Session: P_D01S009 - Poster Session 9 - Division 1
AUTHORS:
Kim Taewon (University of Florida ~ Gainesville ~ United States of America) , Buyukgoze-Kavas Aysenur (Ondokuz Mayis University ~ Samsun ~ Turkey) , Kim Eun-Seok (Daegu University ~ Daegu ~ Korea, Republic of) , Allan Blake (University of Houston ~ Houston ~ United States of America) , Tome Natalia (University of Florida ~ Gainesville ~ United States of America)
Abstract text:
Global economic and socio-political transformations, including recessions, inflation, geopolitical conflicts, weakened social safety nets, and anti-union policies, have intensified uncertainty in contemporary labor markets. These shifts create anticipatory stress about underemployment, typically defined as working below one's education or skill level, outside one's field, in involuntary part-time or temporary jobs, or for inadequate wages (Allan et al., 2017; Feldman, 1996). Anticipating such conditions itself becomes a stressor that heightens psychological distress, particularly for college students preparing to enter the workforce. Despite substantial educational investments, over 40% of recent graduates are underemployed, a pattern evident in the United States, Türkiye, and South Korea.

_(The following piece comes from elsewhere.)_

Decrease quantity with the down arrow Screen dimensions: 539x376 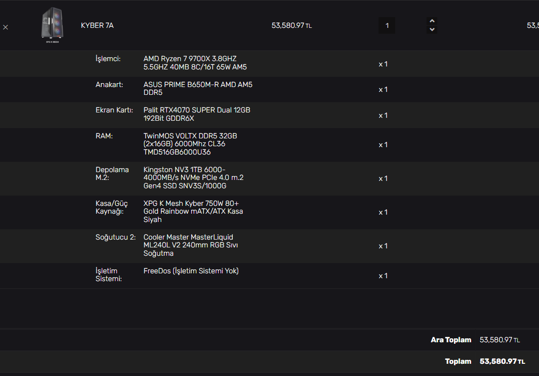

We developed the Anticipatory Subjective Underemployment Scale (A-SUS) to capture culturally specific and developmental dimensions of anticipated underemployment among college students. In Study 1, an 83-item pool was generated through literature review and interview with vocational psychologists. Using data from 543 U.S. students, exploratory structural equation modeling supported an eight-factor structure, and 24 items were retained to represent underpayment, status, under-hour, over-hour, involuntary temporary work, field underemployment, poverty-wage employment, and perceived overqualification. In Study 2, we examined the factor structure and validity with 503 Korean, 477 U.S., and 496 Turkish students. Across samples, we confirmed the eight-factor correlational factor structure and supported construct validity through correlations with work volition, decent work, social class backgrounds, and marginalization. Incremental validity by using a hierarchical regression analysis demonstrated that the A-SUS predicted career and psychological distress beyond perceptions of future decent work.


This project advances applied psychology by extending underemployment research to anticipatory student experiences and by establishing cross-national generalizability. The A-SUS reflects systemic and cultural influences and underscores how subjective expectations of underemployment shape psychological distress and the future of work.